小野 女優を目指すことになったきっかけは、小学6年生のときの学芸会なんです。『ライオンキング』をやることになったのですが、その主役から端役までを「クラスメイトの票数」プラス「先生の票数」で決めるという、本格的なオーディションが行われて。小学校での最後の行事だったし、せっかくだから挑戦してみたいという気持ちが湧いてきて、シンバ役に立候補したんです。

オーディションへは、自分なりにすごく準備をして挑みました。学校から帰ってきたら、ひとりで芝居の練習をするような期間が2週間くらいあって、初めて意識して“がんばる”ということをしたな、と。

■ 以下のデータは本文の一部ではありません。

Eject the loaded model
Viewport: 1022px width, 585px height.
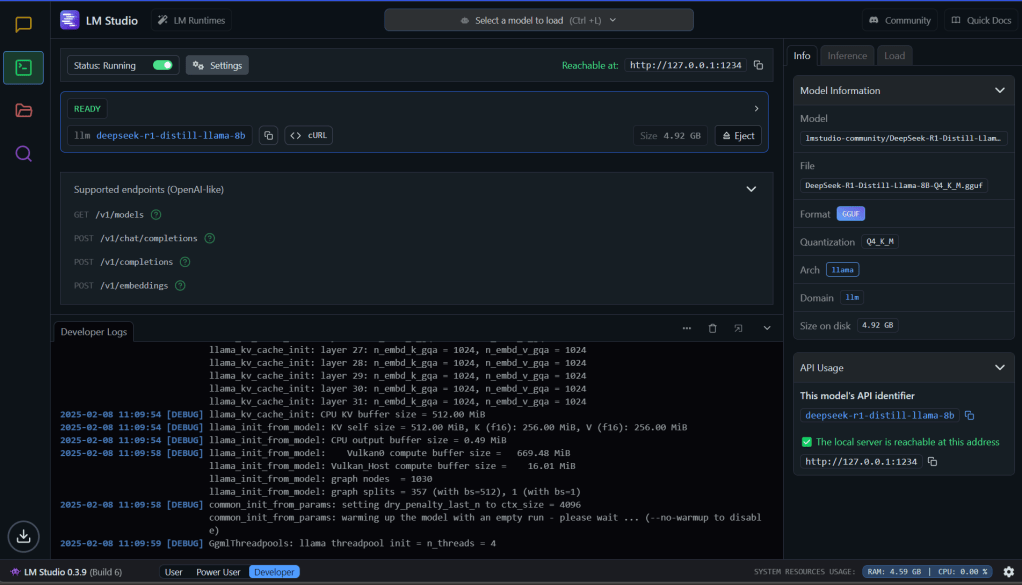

結果的にシンバ役をいただくことができたのですが、そのときの、挑戦することが楽しかったという感覚はいまだにすごく残っていて。もちろん、人前で披露する本番のときに、準備してきたものを出しきるというのも楽しくて、小学生ながらに忘れられなかったんです。きっかけは、たぶんこの学芸会だろうなと思います。

それまでは、テレビドラマを観るとき、役者さんのお芝居を視聴者目線で観ていたのですが、学芸会のあとは、お芝居をする目線で観るようになったり、セリフをまねてみたりとかするようになって、私は女優になりたいんだなと思うようになりました。

──憧れの人がいてというよりは、いきなり演じてみてその魅力に気づいて、それからどんどん気持ちが傾いていった……。

小野 そうですね。

──実際に学芸会でやった手応えは、どんな感じだったんですか?

小野 お芝居を観ていた親戚のおじさんが、すごくよかったと言ってくれて……身近な人がひとりでもよかったと言ってくれたことがすごく自分の自信になったというのもあるし、自分の中でもすごく楽しかったという感覚が強かったんですよね。

誰に何を言われようと、この楽しいという感覚は本物だったというか。役に向けて自分が準備してきた過程と、実際に表現しきったというすべての過程がすごく楽しくて。そこへ向けて精一杯努力したということ自体も自信になりました。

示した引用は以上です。